** DATA RECORDS follows **

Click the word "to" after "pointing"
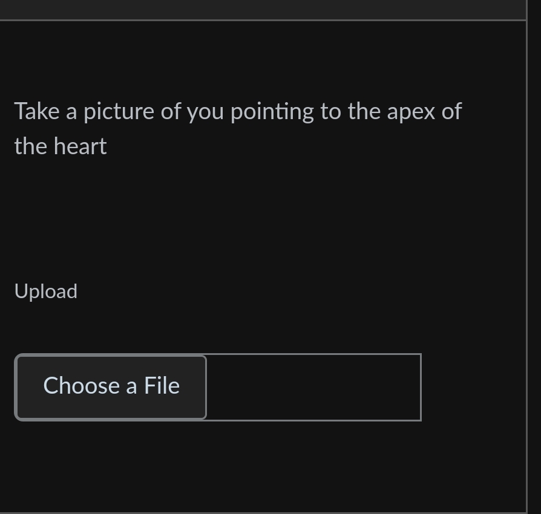This screenshot has height=514, width=541. tap(330, 112)

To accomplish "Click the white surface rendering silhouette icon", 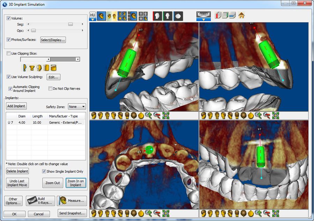I will (x=178, y=16).
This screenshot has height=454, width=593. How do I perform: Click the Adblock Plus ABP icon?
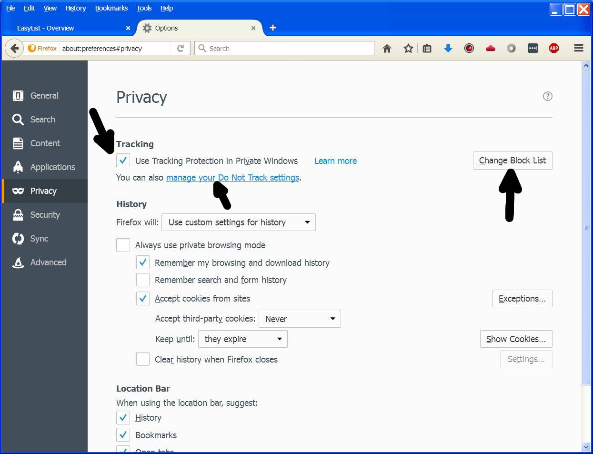click(x=553, y=48)
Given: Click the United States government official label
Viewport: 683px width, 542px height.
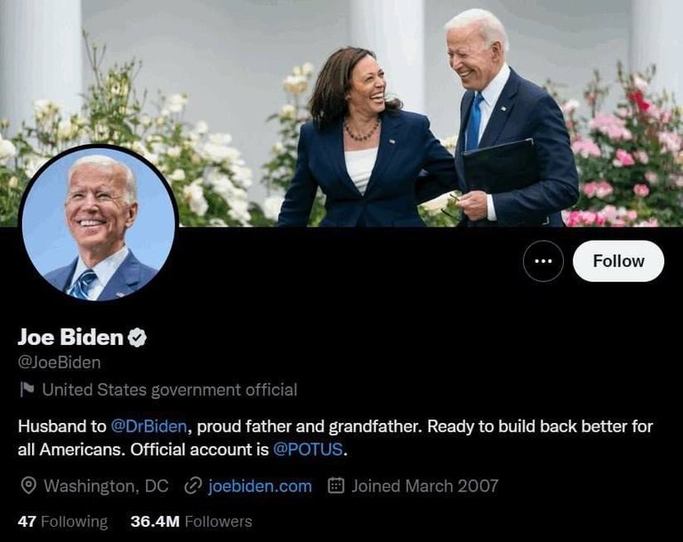Looking at the screenshot, I should click(170, 390).
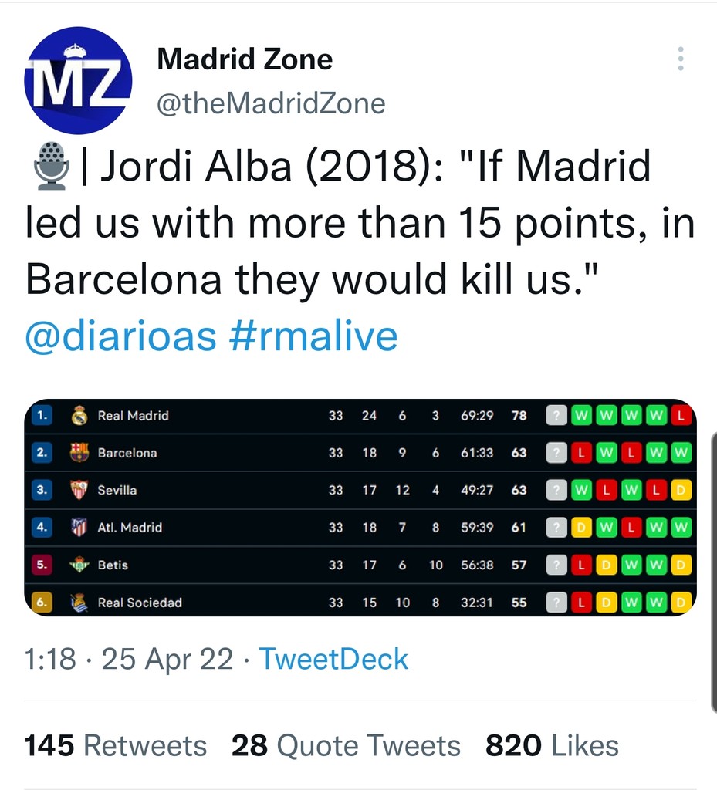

** End of DATA RECORDS **

* **PROBLEM REQUIREMENTS**
The output should be the lines from the one with "Given: Click the" through the end of the material above, both ends included, printed exactly and nothing else. Drop the pictures.

* **THE COMPLETED TASK**
Given: Click the United States government official label
Viewport: 683px width, 542px height.
Looking at the screenshot, I should click(170, 390).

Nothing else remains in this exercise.